PERMASALAHAN DALAM PERENCANAAN DAN PENGANGGARAN DI DAERAH


MENURUT EDY MARBYANTO
 Intervensi hak budget DPRD terlalu kuat
 Pendekatan partisipatif dalam perencanaan melalui mekanisme musrenbang masih
menjadi retorika.
 Proses Perencanaan kegiatan yang terpisah dari penganggaran
 Ketersediaan dana yang tidak tepat waktu.
 Breakdown RPJPD ke RPJMD dan RPJMD ke RKPD seringkali tidak
nyambung (match).
 Kualitas RPJPD, RPJM Daerah dan Renstra SKPD seringkali belum optimal.
 Terlalu banyak “order” dalam proses perencanaan
 Koordinasi antar SKPD untuk proses perencanaan masih lemah
 SKPD yang mempunyai alokasi anggaran besar misal Dinas Pendidikan dan Dinas
PU seringkali tidak mempunyai tenaga perencana yang memadai.
 APBD kabupaten/Kota perlu evaluasi oleh Pemprop.
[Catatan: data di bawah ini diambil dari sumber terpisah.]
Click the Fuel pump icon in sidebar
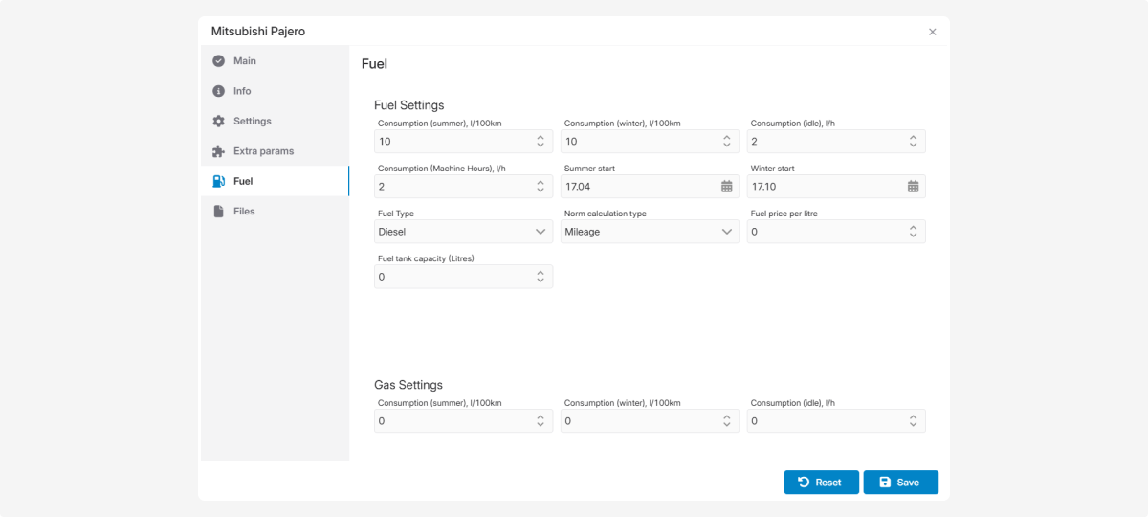 218,181
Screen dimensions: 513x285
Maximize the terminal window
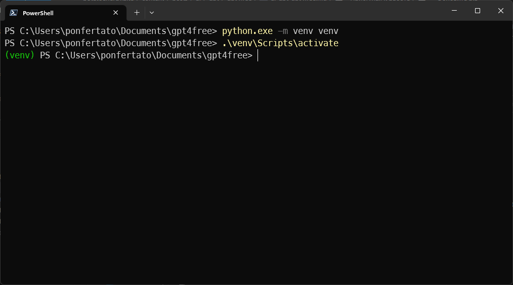pyautogui.click(x=477, y=11)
 Kualitas hasil Musrenbang Desa/Kecamatan seringkali rendah karena kurangnya
Fasilitator Musrenbang yang berkualitas.
 Pedoman untuk Musrenbang atau perencanaan (misal Permendagri 66 tahun 2007)
cukup rumit (complicated)
 Dalam praktek penerapan P3MD, pendekatan pemecahan masalah yang HANYA
melihat ke AKAR MASALAH saja dapat berpotensi menimbulkan bias dan
oversimplifikasi terhadap suatu persoalan.

OPSI KURATIF
 Isu manajemen keuangan daerah bukanlah semata urusan internal pemerintahan tetapi
mesti dilihat sebagai bentuk akuntabilitas vertikal kepada pusat sebagai sumber dana
perimbangan dan tanggung jawab politik kepada rakyat. Untuk itu, terhadap temuan
masalah, sanksi tegas harus diberikan, bila perlu lewat instrumen fiskal pula (pemotongan
DAU).
 Opsi kuratif/represif ini saatnya mulai diterapkan pemerintah pusat kalau tidak mau
masalah tersebut menjadi beban permanen. Selain itu, langkah persiapan (preventif) mesti
segera menjadi program prioritas baik lewat penguatan kapasitas aparat perencana,
pelaksana dan pengawas keuangan maupun redesain kelembagaan institusi inspektorat.